Феррейра перевёл его слова. Хаттори Кадзуо снова взглянул на Дмитрия, и на его лице мелькнула тень одобрения, почти незаметная, но — однозначная. Он кивнул, коротко, резко, как печать, поставленная на документе, затем что-то сказал священнику и, развернувшись, направился к воротам, не оглядываясь. Его шаги были твёрдыми, чеканными, и он исчез за воротами так же бесшумно, как появился. Феррейра ещё посидел некоторое время, глядя на Дмитрия с выражением, которое трудно было прочитать: в нём смешивались сострадание, осторожность и, возможно, лёгкая усмешка, словно священник видел в этом чужаке что-то, что вызывало у него неожиданную симпатию.

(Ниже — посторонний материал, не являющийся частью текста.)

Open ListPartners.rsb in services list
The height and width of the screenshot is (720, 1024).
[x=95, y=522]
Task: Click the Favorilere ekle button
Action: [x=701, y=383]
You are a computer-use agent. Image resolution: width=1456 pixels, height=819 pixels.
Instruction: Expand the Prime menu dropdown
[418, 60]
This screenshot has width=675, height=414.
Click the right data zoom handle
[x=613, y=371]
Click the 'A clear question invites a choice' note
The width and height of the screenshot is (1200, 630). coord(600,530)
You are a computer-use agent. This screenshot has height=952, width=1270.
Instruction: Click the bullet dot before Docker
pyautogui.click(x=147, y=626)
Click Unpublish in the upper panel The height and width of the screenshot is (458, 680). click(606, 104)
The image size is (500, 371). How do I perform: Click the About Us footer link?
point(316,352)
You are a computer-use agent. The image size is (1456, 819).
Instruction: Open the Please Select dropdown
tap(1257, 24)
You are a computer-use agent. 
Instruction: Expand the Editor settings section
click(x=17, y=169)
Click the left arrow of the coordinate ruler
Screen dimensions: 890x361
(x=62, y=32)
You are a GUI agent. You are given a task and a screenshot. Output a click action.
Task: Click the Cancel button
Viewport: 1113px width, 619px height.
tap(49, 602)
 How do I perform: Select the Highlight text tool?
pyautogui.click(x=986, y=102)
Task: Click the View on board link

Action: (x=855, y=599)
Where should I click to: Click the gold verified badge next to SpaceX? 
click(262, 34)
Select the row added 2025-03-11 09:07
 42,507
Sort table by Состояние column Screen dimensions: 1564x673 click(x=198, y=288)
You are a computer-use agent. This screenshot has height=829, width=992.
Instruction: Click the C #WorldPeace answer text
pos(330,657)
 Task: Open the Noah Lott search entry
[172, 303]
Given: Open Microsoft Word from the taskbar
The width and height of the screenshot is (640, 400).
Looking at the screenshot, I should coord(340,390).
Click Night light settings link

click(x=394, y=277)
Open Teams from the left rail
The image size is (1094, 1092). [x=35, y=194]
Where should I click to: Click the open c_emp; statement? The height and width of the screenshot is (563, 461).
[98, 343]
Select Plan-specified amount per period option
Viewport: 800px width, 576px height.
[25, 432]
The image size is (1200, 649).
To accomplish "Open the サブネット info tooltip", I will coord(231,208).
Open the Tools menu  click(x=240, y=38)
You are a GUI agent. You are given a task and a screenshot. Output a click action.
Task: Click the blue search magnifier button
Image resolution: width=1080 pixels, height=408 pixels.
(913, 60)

— Держись, сын мой, — сказал он по-португальски, потом перешёл на ломаный английский, и в его голосе появилась неожиданная мягкость. — Ты не первый, кто теряет всё в этой стране. Я тоже когда-то потерял свой дом. Мы, иезуиты, привыкли начинать заново. Это тяжело, но возможно. Если у тебя есть вера — молись. Если нет — хотя бы работай. Работа — лучший способ забыть о боли. А пока… — он поднялся со стула, — … я скажу этой женщине, чтобы она показала тебе, где ты будешь спать и что тебе нужно делать. Она добрая. Её зовут Мидори. Она потеряла мужа в прошлой войне, и у неё нет детей. Она будет присматривать за тобой, пока ты не освоишься. Я зайду завтра, чтобы проверить твой японский. Постарайся выучить хотя бы «здравствуйте» и «спасибо». Это многое меняет. И самое главное: при следующей встрече с самураем, не забывай ему кланяться, это признак вежливости— иначе, как я уже сказал, тут легко можно лишиться из-за этого головы.

Он перекрестил Дмитрия, улыбнулся краешками губ, и тоже направился к воротам, оставляя русского на крыльце, в центре чужого двора, под сенью цветущей сакуры, лепестки которой медленно падали на землю, словно розовый снег. Дмитрий сидел неподвижно, чувствуя, как в его голове кружатся обрывки мыслей — о жене, о дочках, о самолёте, об облаке, о чёрной сутане священника, о стальных глазах самурая. Но где-то в глубине, под слоем боли и страха, зажглась крошечная искра. Искра надежды. Или, может быть, просто инстинкт выживания, который цепляется за жизнь, даже когда кажется, что она кончена. Он поднял голову и посмотрел на небо — голубое, чистое, безоблачное, совершенно чужое. Где-то там, за этим небом, был его мир. Его время. Его семья. Но он остался здесь, и ему предстояло научиться жить в этом новом, древнем и жестоком мире, где даже язык был чужим, а единственным союзником могли стать только собственные руки и умение слышать голос дерева.